Later that year, he also lauded Xi for "saving the party" by rounding up a handful of senior officials who tried to "seize power and topple" it.
Wuhan University law professor Qin Qianhong said that because the anti-graft body had disclosed little information about Liu's case, it was impossible to know how serious his corruption was.
"We don't know the amount of money or the value of the gifts he received, and we cannot determine if he violated criminal law," Qin said. "The public also has no means to figure out if the official statement's language is factual."
If the statement were accurate, under existing law the anti-corruption watchdog did have the power to close the case without laying charges, Qin said.

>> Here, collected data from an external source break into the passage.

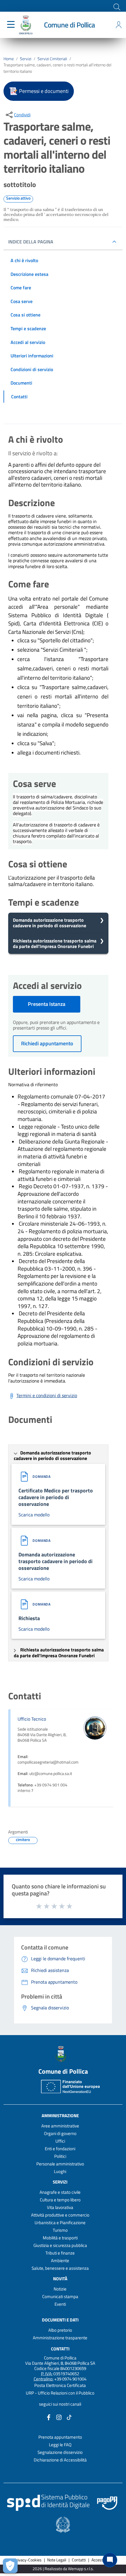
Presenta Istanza (46, 1004)
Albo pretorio (60, 2330)
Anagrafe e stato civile (60, 2192)
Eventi (60, 2304)
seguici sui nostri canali (60, 2404)
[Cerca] (116, 6)
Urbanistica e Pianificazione (60, 2222)
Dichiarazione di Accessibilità (60, 2459)
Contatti (60, 2348)
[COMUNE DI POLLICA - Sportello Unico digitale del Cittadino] (26, 24)
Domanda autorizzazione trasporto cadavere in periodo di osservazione (49, 922)
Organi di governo (60, 2133)
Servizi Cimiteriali (52, 59)
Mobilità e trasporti (60, 2237)
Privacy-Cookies (28, 2560)
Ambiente (60, 2260)
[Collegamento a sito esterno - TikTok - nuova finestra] (69, 2416)
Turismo (60, 2230)
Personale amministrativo (60, 2163)
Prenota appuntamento (60, 2437)
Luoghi (60, 2171)
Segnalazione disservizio (60, 2452)
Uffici (60, 2141)
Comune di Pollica (69, 24)
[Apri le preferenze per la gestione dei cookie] (10, 2565)
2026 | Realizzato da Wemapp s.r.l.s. (63, 2568)
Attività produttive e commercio (60, 2215)
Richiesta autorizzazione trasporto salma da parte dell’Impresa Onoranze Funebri (54, 943)
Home (9, 59)
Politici (60, 2156)
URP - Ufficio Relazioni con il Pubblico (60, 2393)
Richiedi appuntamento (47, 1043)
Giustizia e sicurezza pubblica (60, 2245)
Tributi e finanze (60, 2253)
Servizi (25, 59)
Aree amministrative (60, 2125)
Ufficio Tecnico (32, 1718)
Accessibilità (102, 2560)
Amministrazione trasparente (60, 2337)
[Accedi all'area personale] (118, 24)
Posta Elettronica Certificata (60, 2385)
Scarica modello (34, 1514)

But letting Liu off without charges "would be against the rule of law and fall short of the public's expectation if he had actually taken large sums of money and violated criminal law", he said.
James Zimmerman, a partner in the Beijing office of international law firm Perkins Coie and former chair of American Chamber of Commerce in China, said Liu's case could send a wrong message to financial markets and the business community.
"It not only promotes the use of confessions for leniency, but is indicative that obsequious kowtowing to the political leadership can be advantageous," Zimmerman said.
"The decision in this case reflects a further erosion of the rule of law, where justice should be meted out in a fair and impartial manner, regardless of wealth, power, or political affiliation."
Other senior officials who turned themselves in over the past two years did not fare as well as Liu. Qin Guangrong, the former party chief of Yunnan province who also turned himself in in May, was expelled from the party last month and will face trial on corruption charges.
And Ai Wenli, a former deputy chairman of Hebei's provincial political advisory body, who turned himself in in July last year, and was sentenced to eight years in prison in April.
But the official statements on the Qin Guangrong and Ai cases were more sternly worded than Liu's, saying were suspected of "serious violations of criminal law" - a phrase that could mean they took large bribes.
Zhuang Deshui, deputy director of Peking University's Clean Government Centre, said the statement about Liu stopped short of suggesting he had violated criminal law, which would require jail time.
He said the party could use Liu's case to encourage corrupt officials to turn themselves in and cooperate.
"This is both surprising and not," he said. "(The anti-corruption watchdog) has tried not to jail all problematic officials, depending on the nature of their cases and the extent to which they cooperate.
"It could help set an example of confession in exchange for leniency."